Donor and graft characteristics
Cold ischaemia time (CIT) and graft steatosis have been reported to be associated with PRS in several studies[6,13,17,21,22]. The increased CIT is likely to increase the IRI which is associated with release of increased amounts of pro-inflammatory mediators, generation of free radicals, neutrophil sequestration and activation. Steatotic livers tolerate less the IRI and it is conceivable that the higher percentage of steatosis is linked to a higher degree of damage. The release of vasoactive substances, including reactive oxygen species, pro-inflammatory chemokines and cytokines, from the transplanted liver is also considered as a possible mechanism of PRS.
An important link between IRI and PRS is similarly accounted by Pan et al in their retrospective study, where they report a double incidence of PRS in DCD compared to DBD (25.7% vs 12.2%, respectively). These authors also suggest that the severe IRI experienced by DCD grafts during the additional warm ischaemia occurring before organ procurement may play a role in the development of PRS.
Donor age and donor risk index (DRI) are also reported being associated with the development of PRS and with greater haemodynamic instability and delayed intra-operative haemodynamic recovery. A role for poor tolerance of ischemia-reperfusion phenomenon or age-related steatotic parenchymal changes (senescence) has been advocated.
Intra-operative events additionally play a role in transfusion requirements[50,81,106]. These are associated to the severity of liver disease, characterized by anaemia and coagulation abnormalities. Intra-operative blood loss thereby increases, requiring transfusion of blood products, which itself is linked to fibrinolysis associated with severe PRS[81,106].
The use of piggy-back technique and porto-caval shunt seems to reduce the occurrence of PRS[107,108]. The piggy-back technique is proven to provide better haemodynamic stability and the severity of PRS has been associated to the surgical technique utilised. Currently, piggy-back technique is widely used making difficult to clearly ascertain the role of operation technique as a risk factor.
Otherwise the preservation of caval flow does not prevent hypotension during graft reperfusion. The creation of a temporary portocaval shunt in patients with cirrhosis during the anhepatic phase, reducing splanchnic congestion, in theory limits splanchnic ischaemia and the subsequent release of toxic mediators at reperfusion. This hypothesis may in part account for the protective effect of a portocaval shunt toward the incidence of intra-operative PRS.

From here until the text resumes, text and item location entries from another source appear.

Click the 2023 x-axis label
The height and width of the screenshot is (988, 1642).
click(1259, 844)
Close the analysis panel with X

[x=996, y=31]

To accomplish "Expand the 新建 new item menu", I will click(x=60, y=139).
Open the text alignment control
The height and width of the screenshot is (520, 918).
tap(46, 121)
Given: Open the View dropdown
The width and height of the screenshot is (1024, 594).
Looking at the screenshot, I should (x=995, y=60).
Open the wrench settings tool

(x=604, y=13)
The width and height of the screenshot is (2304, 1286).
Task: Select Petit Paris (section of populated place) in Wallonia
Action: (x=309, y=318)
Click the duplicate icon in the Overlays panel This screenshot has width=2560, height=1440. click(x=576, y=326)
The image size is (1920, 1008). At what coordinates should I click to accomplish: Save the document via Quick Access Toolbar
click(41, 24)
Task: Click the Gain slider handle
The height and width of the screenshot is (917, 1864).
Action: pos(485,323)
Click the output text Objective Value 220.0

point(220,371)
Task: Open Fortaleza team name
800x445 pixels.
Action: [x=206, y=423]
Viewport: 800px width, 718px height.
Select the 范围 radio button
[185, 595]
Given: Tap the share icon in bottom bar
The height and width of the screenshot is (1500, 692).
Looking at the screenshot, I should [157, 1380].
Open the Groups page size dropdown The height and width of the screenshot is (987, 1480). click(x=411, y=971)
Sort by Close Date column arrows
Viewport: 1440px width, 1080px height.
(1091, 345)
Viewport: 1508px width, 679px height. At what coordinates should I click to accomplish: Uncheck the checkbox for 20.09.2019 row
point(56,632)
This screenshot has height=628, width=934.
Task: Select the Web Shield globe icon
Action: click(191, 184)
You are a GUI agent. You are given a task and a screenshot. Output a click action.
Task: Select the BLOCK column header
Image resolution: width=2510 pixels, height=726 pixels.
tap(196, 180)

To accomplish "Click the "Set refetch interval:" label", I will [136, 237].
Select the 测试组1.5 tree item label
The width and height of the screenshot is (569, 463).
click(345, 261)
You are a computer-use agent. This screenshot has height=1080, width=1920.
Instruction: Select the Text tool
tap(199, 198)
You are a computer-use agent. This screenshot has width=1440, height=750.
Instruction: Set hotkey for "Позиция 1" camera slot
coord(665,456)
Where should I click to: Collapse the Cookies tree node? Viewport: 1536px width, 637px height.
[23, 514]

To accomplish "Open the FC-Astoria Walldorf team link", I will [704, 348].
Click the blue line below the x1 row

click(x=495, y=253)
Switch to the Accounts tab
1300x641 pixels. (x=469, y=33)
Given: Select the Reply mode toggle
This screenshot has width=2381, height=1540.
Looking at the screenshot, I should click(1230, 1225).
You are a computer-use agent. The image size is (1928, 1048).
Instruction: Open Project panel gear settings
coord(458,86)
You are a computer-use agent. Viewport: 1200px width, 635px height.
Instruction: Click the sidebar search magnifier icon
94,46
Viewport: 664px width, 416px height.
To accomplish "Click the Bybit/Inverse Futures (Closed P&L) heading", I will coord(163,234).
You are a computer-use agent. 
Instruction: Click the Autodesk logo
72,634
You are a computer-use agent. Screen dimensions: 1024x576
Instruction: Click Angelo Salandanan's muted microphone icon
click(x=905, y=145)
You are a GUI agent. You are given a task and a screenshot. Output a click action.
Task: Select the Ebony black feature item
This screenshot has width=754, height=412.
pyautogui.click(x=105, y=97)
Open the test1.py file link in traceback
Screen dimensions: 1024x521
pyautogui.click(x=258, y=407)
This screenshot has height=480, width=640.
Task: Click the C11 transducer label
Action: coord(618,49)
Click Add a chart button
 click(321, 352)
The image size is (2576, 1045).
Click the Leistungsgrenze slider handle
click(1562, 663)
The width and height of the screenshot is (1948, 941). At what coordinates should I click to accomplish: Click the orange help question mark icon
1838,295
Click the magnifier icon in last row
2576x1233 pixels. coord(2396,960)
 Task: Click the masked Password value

The need for emergent and unplanned intra-operative RRT (IORRT) during LT is associated with a greater incidence of PRS compared to both patients not receiving IORRT and patients receiving planned IORRT. IORRT become part of a complex multifactorial cause of reduced patients short-term survival. A role has been advocated for planned IORRT to correct metabolic derangements due to electrolyte and acid/base disturbances occurring in patients with pre-transplant renal failure.